Your debt and credit may get WORSE before it gets better
Most debt settlement companies will require that their customers stop making payments. They do this so that they can let time elapse where they can start negotiations into paying off your debt for a lesser amount. However, in the meantime, there will still be late fees from the creditor amassing against your card, as well as any other penalties that come along with late and missed payments.
This can affect your credit negatively as the creditors report out to the major credit agencies, and the results can be detrimental to your credit score. While these agencies can help to lower payments, it is not often dramatic enough to help provide a long-term solution.
You have other options
A debt settlement agency will encourage you to utilize their services and make it seem like if you do not, you will be in debt forever with no way out. However, they generally resolve one type of debt and even if you do manage to negotiate the debt down and eventually pay it off, you may be at risk for amassing debt again based on your spending habits.
The failure to be able to negotiate to lower all of your debts does not stop the cycle. It might grease one of the spokes, but if you have any other debts, it rarely solves the rest of the problem.
A debt settlement company is completely different from a credit counseling service and the services provided vary greatly. Financial counseling is imperative for those in debt. Available are many resources that offer education to teach you how to use credit wisely.
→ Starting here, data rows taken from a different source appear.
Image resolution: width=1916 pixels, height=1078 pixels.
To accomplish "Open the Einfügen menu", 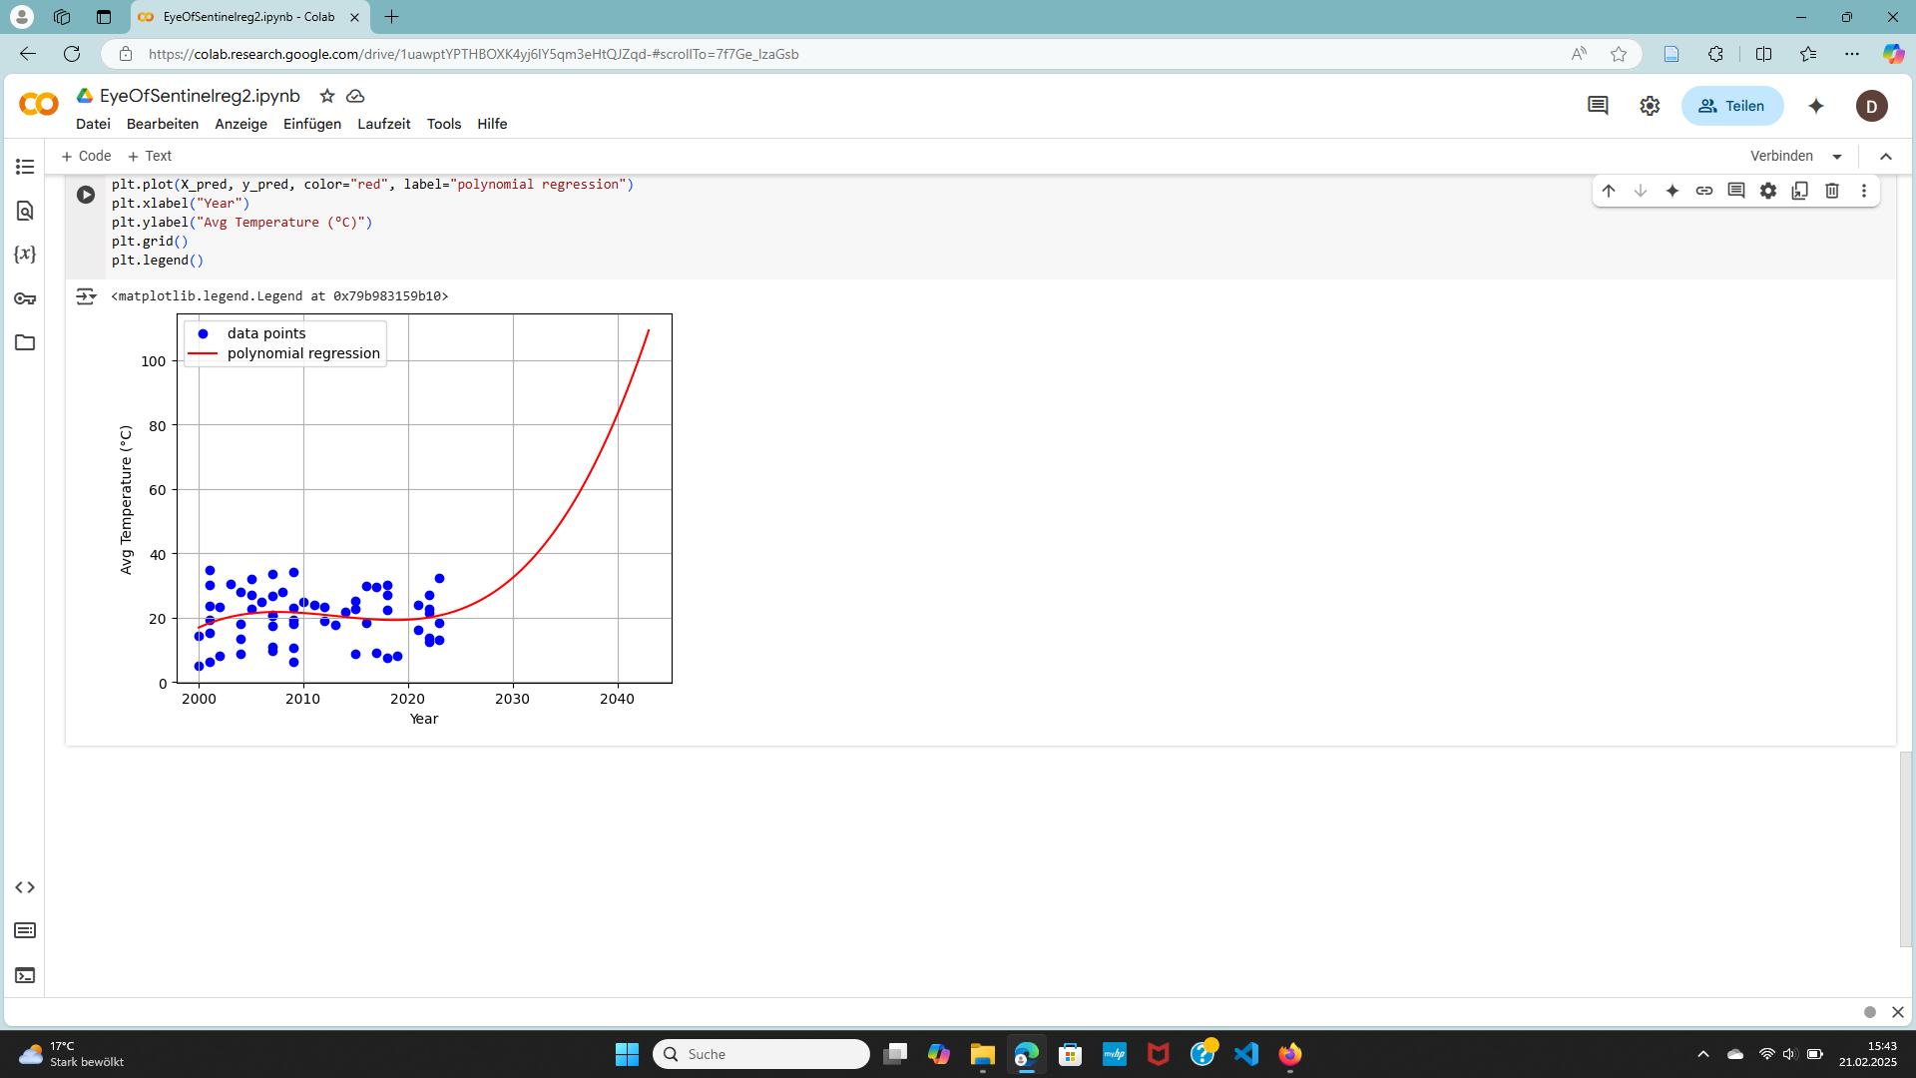I will tap(311, 124).
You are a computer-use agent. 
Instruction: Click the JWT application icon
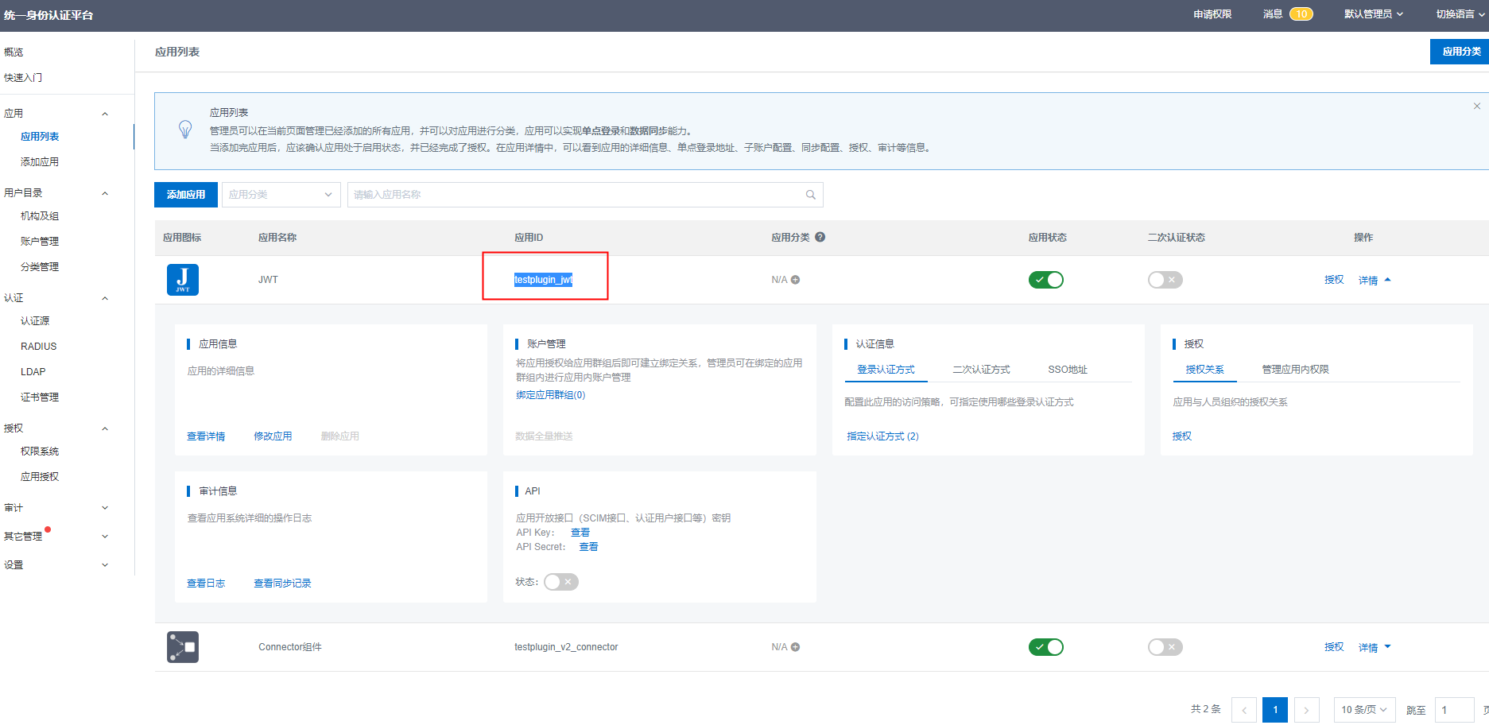pyautogui.click(x=182, y=280)
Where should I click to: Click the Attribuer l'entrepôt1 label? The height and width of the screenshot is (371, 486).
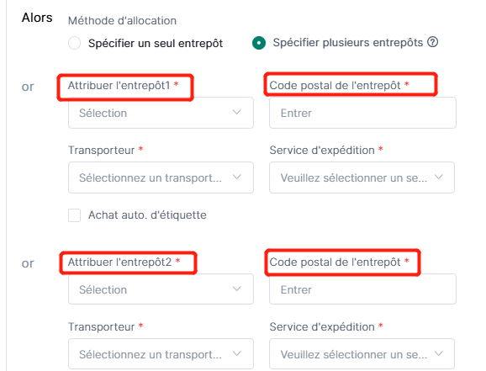[x=119, y=85]
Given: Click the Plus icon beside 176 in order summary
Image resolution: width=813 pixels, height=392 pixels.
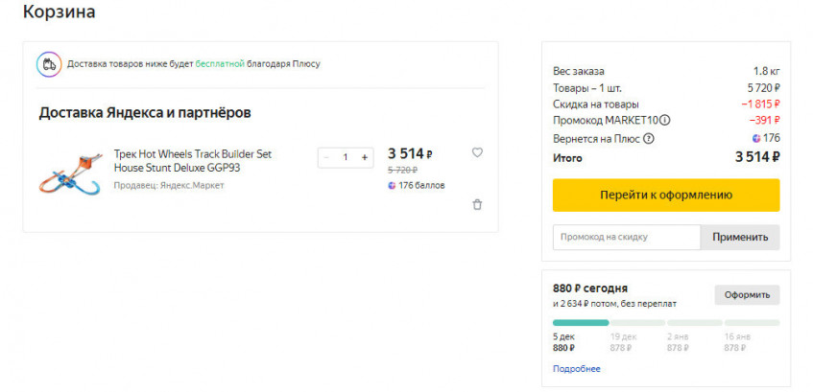Looking at the screenshot, I should point(756,138).
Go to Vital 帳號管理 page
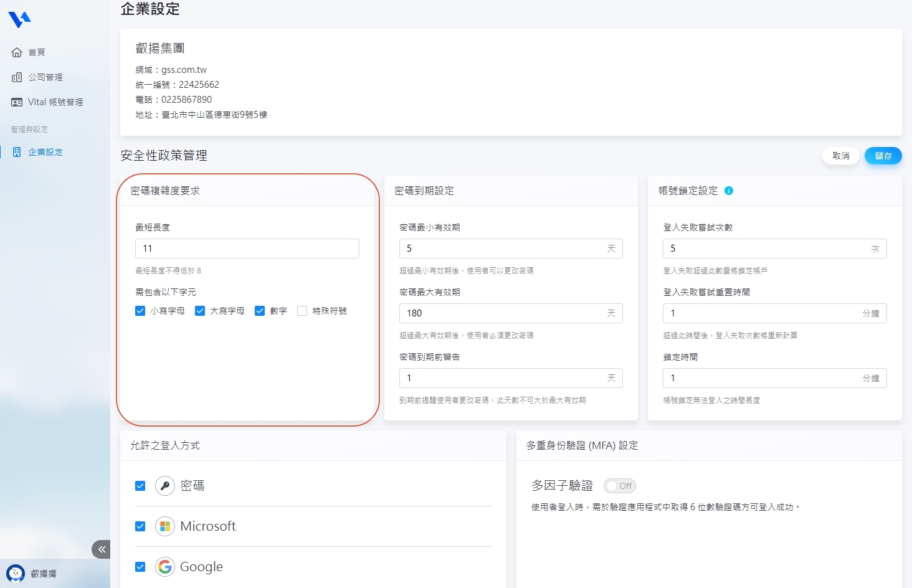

Often, these programs are free or low-cost and offered locally via credit counseling and financial freedom organizations as well as various government and city agencies.
They might not be allowed to collect upfront fees by law
That is right. By law, these agencies are only allowed to collect a certain percentage of the total debt that they are negotiating on your behalf – after they have finished the negotiations and payments are being made. For many states, there are also caps on the amounts that they may collect overall.
You may want to consider filing for Chapter 7 or Chapter 13 Bankruptcy if you have amassed an overwhelming amount of debt. Unlike debt settlement, filing Chapter 7 bankruptcy will dismiss most if not all of your eligible debts, including credit cards, and Chapter 13 will offer a plan that allows you the ability to reorganize all of your debt into a manageable plan and pay your creditors back over three to five years.